• [DATA SHOWN]:

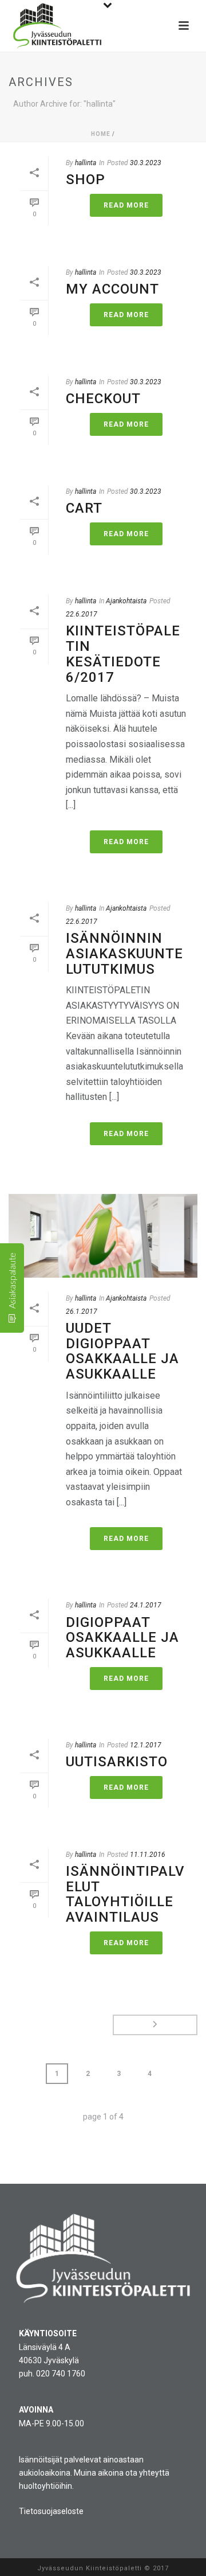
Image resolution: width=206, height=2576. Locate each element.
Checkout (103, 399)
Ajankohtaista (126, 601)
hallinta (85, 163)
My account (112, 289)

• [WHAT THE EXERCISE ASKS]:
Return the records verbatim, minus pictures.

• [ANSWER AREA]:
Image resolution: width=206, height=2576. Locate each element.
Checkout (103, 399)
Ajankohtaista (126, 601)
hallinta (85, 163)
My account (112, 289)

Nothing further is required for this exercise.